Evaluating the UDT model is also just one line of code. Since this UDT model is specific for query reformulation, you need to provide the number of suggested candidate queries that the UDT model generates. For instance, if you want to see the top 5 suggested query reformulations of the input query, set the `top_k` parameter to 5. Evaluating this model will also print out recall @k. If you also want the scores for the reformulated queries, you can specify `return_scores = True`

In [20]:
query_reformulations, scores = model.evaluate(filename=test_filename, top_k=5, return_scores = True)

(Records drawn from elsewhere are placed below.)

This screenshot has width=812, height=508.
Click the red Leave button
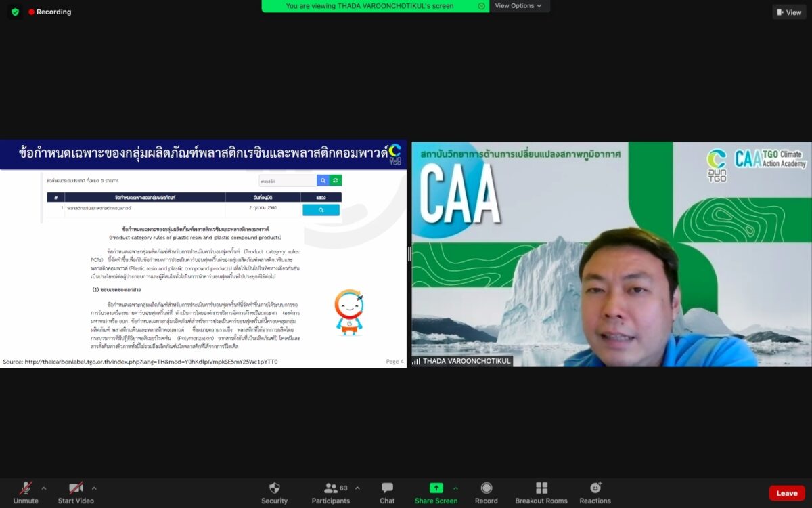pyautogui.click(x=786, y=493)
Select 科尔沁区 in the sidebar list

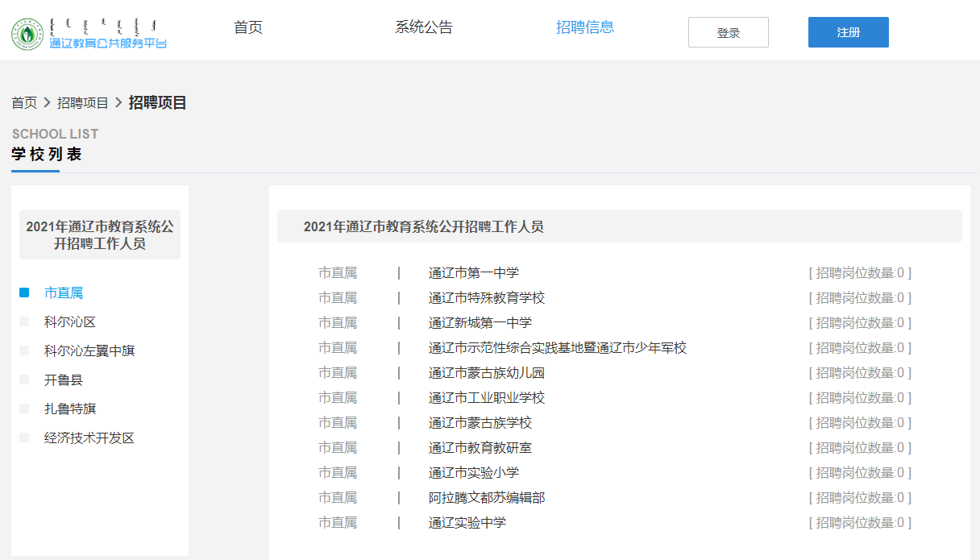pyautogui.click(x=70, y=322)
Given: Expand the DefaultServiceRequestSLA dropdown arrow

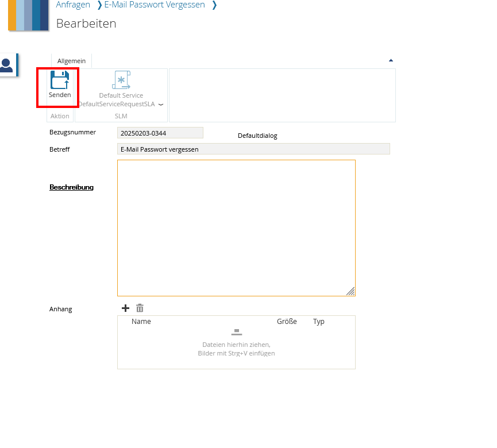Looking at the screenshot, I should coord(161,105).
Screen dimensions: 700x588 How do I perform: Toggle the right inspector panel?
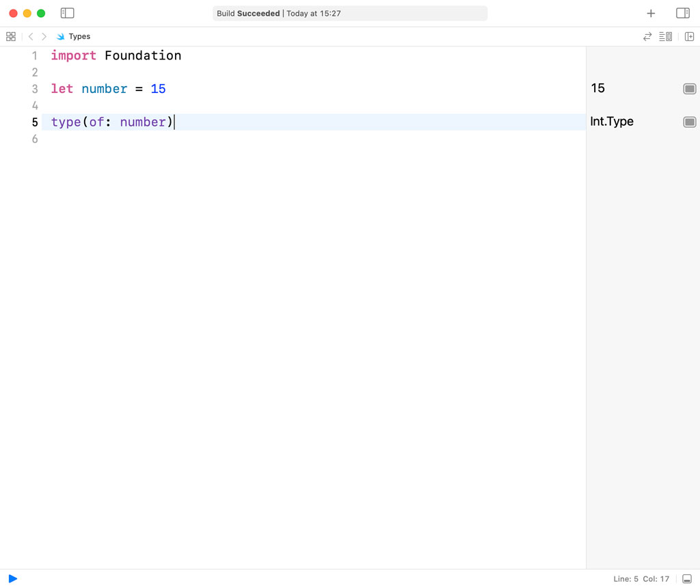point(682,13)
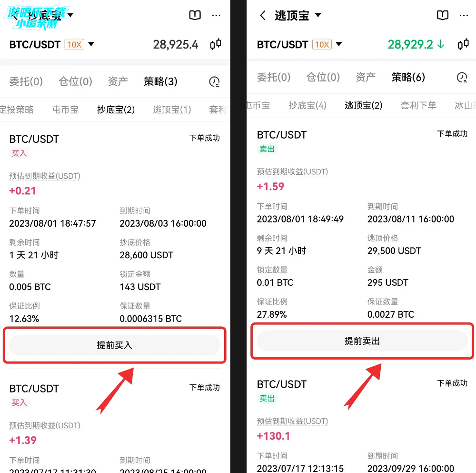The image size is (476, 473).
Task: Open the tutorial book icon in left panel
Action: (195, 15)
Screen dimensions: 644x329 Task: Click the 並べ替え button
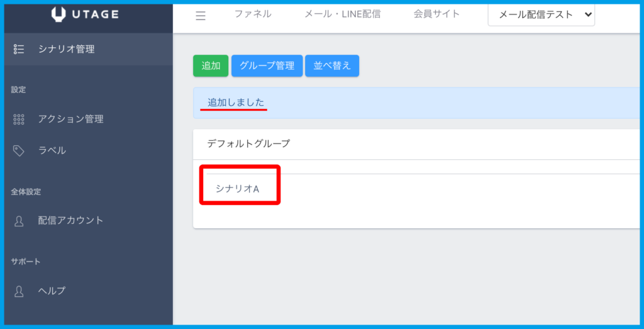331,65
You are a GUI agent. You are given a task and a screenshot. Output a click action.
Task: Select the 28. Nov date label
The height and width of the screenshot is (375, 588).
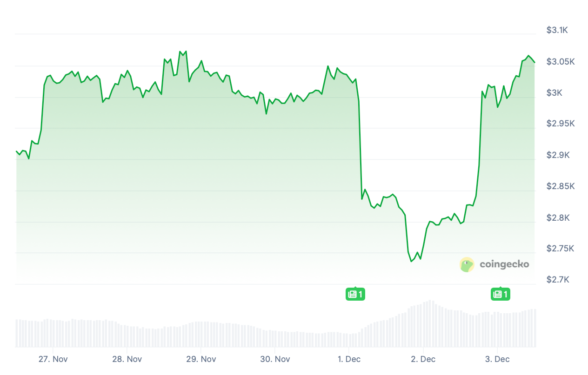click(x=127, y=359)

loading data | source 'test_file.csv'
loaded data | source 'test_file.csv' | vectors 270000 | batches 27 | time 1s | complete

evaluate | {Recall@5: 0.887} | time 54s | complete                         



## Saving and Loading

Saving and loading a trained UDT model to disk is also extremely straight forward. 

In [21]:
model_location = "query_reformulation.model"

# Saving
model.save(filename=model_location)

# Loading
model = bolt.UniversalDeepTransformer.load(model_location)

## Testing Predictions 

The evaluation method is great for testing, but it requires labels, which don't exist in a production environment. We also provide a predict method that can take a list of queries or a single query, which allows for easy integration into production pipelines. 

In [22]:
predictions, = model.predict_batch(queries=inference_batch, top_k=5)

In [27]:
out = model.predict(query="Health iiaclfsfo susei der air quality alert", top_k=5)

In [50]:
import gradio as gr
import pandas as pd


def generate(text, top_k):
    result = model.predict(text, top_k)
    return pd.DataFrame(data=result[0][0], columns=["Queries"])


examples = [
    ["Health iiaclfsfo susei der air quality alert"],
    ["Havy rains hae Mumabai"],
]

demo = gr.Interface(
    fn=generate,
    inputs=[gr.inputs.Textbox(lines=1, label="Input Query"), gr.Slider(5, 10, step=1)],
    outputs=gr.DataFrame(label="Reformulated Query"),
    examples=examples,
)

demo.launch()



Running on local URL:  http://127.0.0.1:7874

To create a public link, set `share=True` in `launch()`.